_Instructions for the task_
Your answer should consist of each line from the data below that contains "will".

_Input data_
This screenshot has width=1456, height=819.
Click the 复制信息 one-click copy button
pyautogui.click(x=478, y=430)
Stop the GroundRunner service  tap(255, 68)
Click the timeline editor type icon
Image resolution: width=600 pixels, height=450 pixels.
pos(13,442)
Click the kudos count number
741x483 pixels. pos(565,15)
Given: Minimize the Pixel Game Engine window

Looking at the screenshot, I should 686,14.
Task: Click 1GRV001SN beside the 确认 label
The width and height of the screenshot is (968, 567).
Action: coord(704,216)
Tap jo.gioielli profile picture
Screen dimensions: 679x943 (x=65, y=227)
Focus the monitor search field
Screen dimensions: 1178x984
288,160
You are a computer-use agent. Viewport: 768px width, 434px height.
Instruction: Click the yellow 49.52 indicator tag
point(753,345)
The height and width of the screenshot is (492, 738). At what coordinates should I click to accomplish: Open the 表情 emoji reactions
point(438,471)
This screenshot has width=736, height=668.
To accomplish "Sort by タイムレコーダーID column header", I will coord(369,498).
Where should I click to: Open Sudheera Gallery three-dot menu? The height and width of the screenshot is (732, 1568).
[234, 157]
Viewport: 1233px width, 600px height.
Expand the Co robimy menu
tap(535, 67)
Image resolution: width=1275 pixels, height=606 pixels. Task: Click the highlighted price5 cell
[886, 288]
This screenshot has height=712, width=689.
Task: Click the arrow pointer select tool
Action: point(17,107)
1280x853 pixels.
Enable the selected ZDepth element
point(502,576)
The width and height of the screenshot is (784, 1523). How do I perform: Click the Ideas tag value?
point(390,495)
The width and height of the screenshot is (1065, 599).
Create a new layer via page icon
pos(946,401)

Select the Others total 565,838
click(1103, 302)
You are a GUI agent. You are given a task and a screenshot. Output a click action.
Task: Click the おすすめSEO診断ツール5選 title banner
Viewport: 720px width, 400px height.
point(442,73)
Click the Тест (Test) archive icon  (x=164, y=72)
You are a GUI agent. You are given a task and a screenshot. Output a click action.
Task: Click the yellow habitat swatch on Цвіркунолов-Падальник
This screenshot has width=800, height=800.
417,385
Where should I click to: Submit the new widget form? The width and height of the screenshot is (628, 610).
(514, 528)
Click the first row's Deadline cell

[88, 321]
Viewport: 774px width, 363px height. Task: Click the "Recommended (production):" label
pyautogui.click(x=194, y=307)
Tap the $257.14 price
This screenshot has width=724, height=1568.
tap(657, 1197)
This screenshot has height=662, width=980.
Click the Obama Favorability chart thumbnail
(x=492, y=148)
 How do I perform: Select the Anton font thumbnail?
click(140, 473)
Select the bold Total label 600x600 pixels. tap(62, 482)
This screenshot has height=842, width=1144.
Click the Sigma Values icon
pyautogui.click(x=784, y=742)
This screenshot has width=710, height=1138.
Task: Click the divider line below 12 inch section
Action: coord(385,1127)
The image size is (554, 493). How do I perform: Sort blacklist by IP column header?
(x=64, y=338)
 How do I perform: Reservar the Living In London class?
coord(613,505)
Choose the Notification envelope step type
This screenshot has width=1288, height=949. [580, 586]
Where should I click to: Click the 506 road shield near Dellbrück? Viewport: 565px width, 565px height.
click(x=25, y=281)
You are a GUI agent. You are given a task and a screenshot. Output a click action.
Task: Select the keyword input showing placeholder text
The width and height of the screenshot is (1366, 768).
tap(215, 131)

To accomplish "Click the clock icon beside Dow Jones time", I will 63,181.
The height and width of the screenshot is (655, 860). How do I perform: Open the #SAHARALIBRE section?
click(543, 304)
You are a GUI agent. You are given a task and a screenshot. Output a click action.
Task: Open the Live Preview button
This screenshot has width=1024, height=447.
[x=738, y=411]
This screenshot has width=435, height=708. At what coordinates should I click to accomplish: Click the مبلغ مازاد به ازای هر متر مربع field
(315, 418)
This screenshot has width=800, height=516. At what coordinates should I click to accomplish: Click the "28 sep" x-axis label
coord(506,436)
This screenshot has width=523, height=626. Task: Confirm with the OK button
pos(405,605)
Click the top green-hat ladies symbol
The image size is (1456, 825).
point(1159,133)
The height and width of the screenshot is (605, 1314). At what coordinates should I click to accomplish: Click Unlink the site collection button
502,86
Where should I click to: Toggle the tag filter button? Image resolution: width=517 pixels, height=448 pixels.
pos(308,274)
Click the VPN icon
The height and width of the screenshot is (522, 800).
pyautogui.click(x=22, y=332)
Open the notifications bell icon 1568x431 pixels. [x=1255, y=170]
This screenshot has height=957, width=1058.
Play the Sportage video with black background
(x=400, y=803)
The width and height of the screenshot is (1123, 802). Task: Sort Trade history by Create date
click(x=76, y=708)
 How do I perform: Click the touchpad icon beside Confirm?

_Result of this exercise_
To accomplish "Sort by タイムレコーダーID column header", I will coord(369,498).
To accomplish "Click the clock icon beside Dow Jones time", I will 63,181.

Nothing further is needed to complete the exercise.